Everything You Always Wanted to Know About Living in Israel But Were Afraid to Ask
by Erica Shaps
In a few weeks, I will be coming to the end of seven months spent in Israel. When I first arrived, I thought I was pretty familiar with the cultural differences and knew what to expect. For the most part, I was correct. But there are moments that remind me of the small differences that go unnoticed but say a lot about this complicated society that I have grown to love. So, here is a list of ten observations, in no particular order that I have made while in Israel.
1. I don’t care how badly you are craving Bamba or pop rock chocolate–never, under any circumstances, go to a grocery store on a Friday before Shabbat. You know what a grocery store looks like leading up to Thanksgiving? Well, that’s what it’s like every week. So unless you feel like having your toes run over by shopping carts and waiting in line for 30 minutes while a woman argues with the cashier over the cost of coffee, wait until Sunday.

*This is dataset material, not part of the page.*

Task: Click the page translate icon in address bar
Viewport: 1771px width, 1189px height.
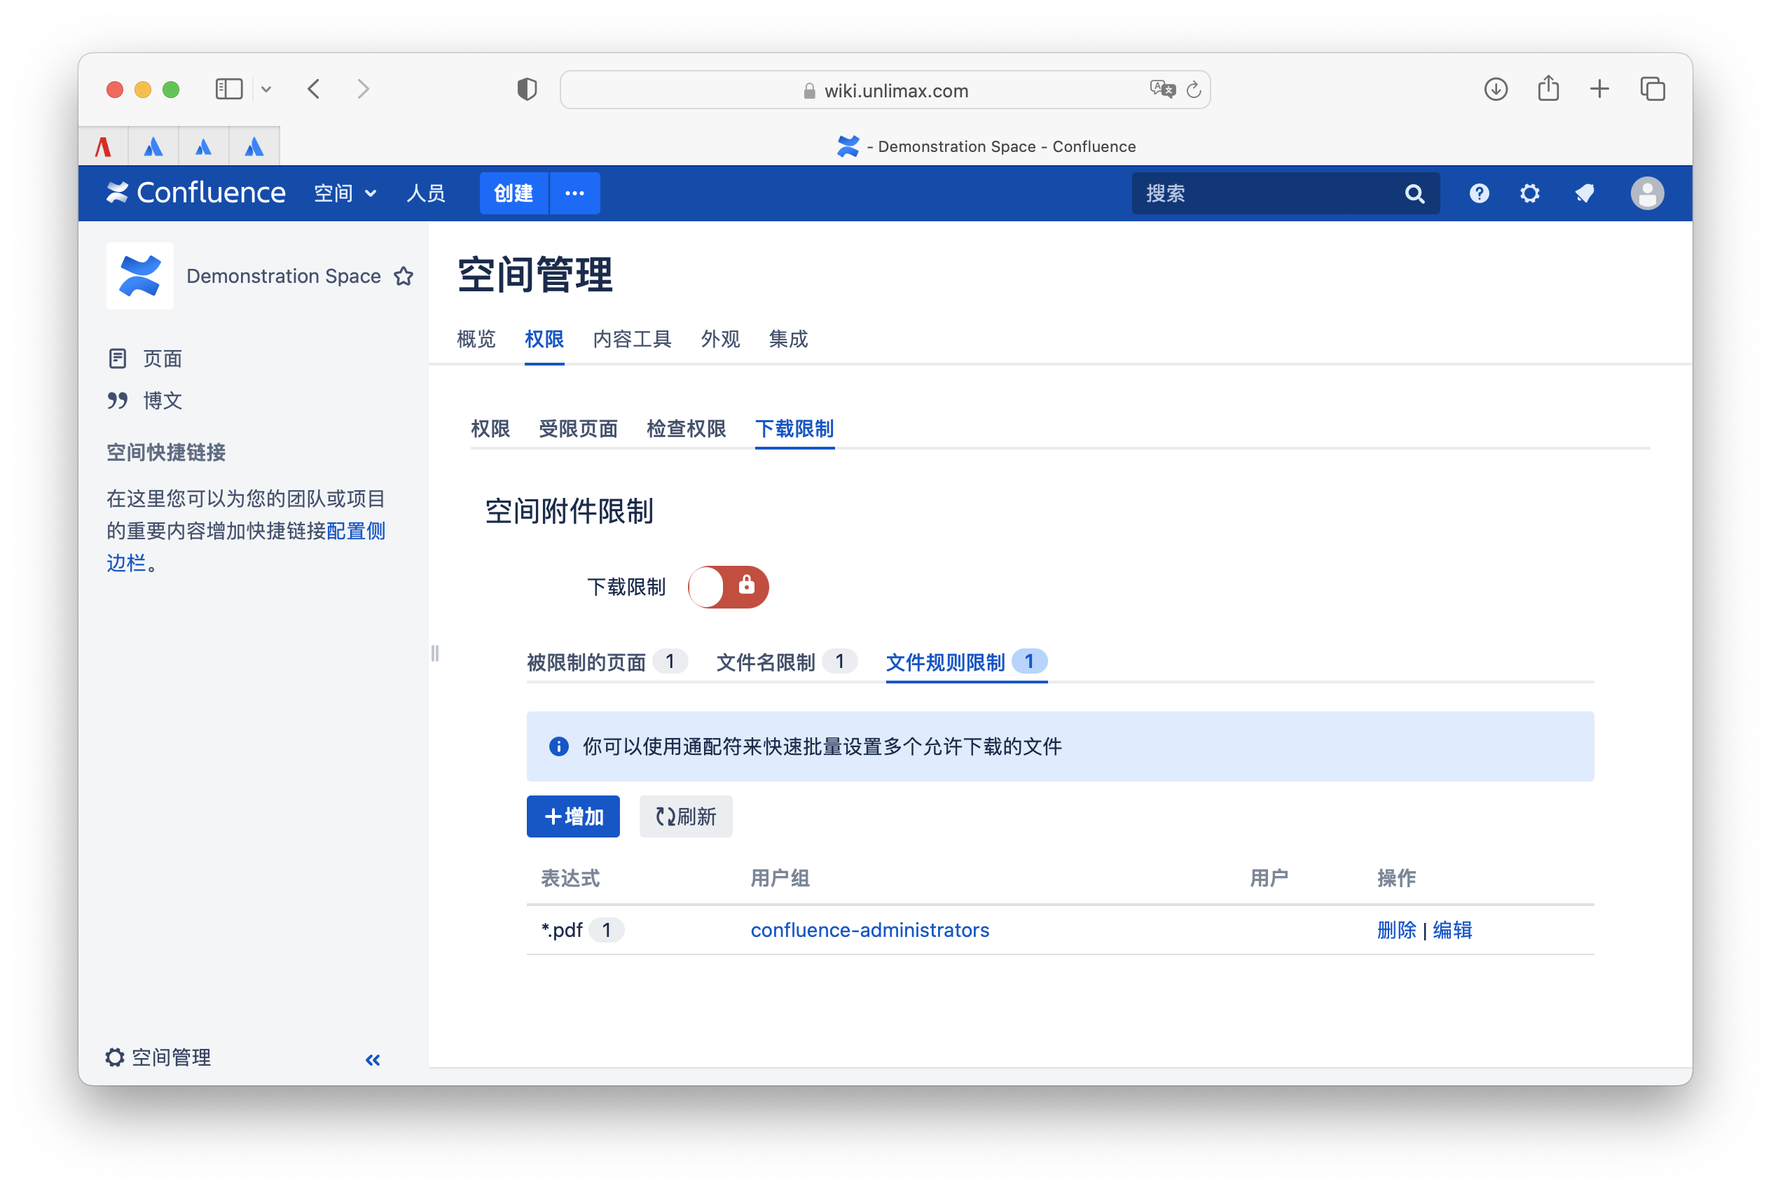Action: tap(1161, 89)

2. For some reason, no two English road-sign translations match, and they often are spelled quite awkwardly. Yes, Petach Tikva and Petach Tiqwa are, in fact, the same place. Don’t ask me why signs a couple kilometers a part don’t match or why the Israeli bureaucracy cannot distinguish between a k and a q or a v and a w.
3. There is a correct way to eat hummus. Forks should never be necessary.
4. There is only one legitimate way to wash the floor: Sponga (also known as a squeegee or magav). For some reason, either no one has been brilliant enough to bring the Swiffer to Israel, or the Swiffer cannot compete with the charmingly authentic and ridiculously inefficient sponga. How does this national cleaning supply work? First, pick up everything off the floor and move all the furniture. Then, dump a pail of soapy water all over the floor and use the sponga to push the water across the house into the always inconveniently located drain. For maximum cleaning, place a rag with a hole around the sponga. You will never understand it, but eventually acceptance is unavoidable.
5. Jewish foods have different names here. Hamentaschen are oznai Haman. Latkes are leviot. Apparently, I have been using Yiddish words instead of Hebrew words for Jewish things my whole life and often didn’t realize it!
6. Buying challah at the shuk (open market) is an unsanitary art form. Pick up a challah (no gloves required of course), squeeze it to judge its freshness, and even smell it if you would like. Repeat this process until you find the challah that is just right. The same process can be applied to basically all fresh produce at the shuk. It’s okay, a few germs are good for you.
7. If you want anything approximating a fair taxi price, be ready to argue, aggressively, with the driver. No, traffic should not make this trip 35 shekels more than it did yesterday.
8. In spite of the lack of Costco or Walmart, it appears to be impossible to buy toilet paper in less than 36 packs. If anyone has counter-information please let me know, because I could use a roll or two.
9. Mattresses are not actual mattresses–at least, not where I’ve lived. Instead, they are large, thick foam pads that I lovingly refer to as “yoga mats on steroids.”
10. On a Friday afternoon before Shabbat, the only things on television are cooking shows. So, after surviving a pre-Shabbat grocery store adventure, your TV will remind you that you should be cooking Shabbat dinner. Talk about Jewish guilt.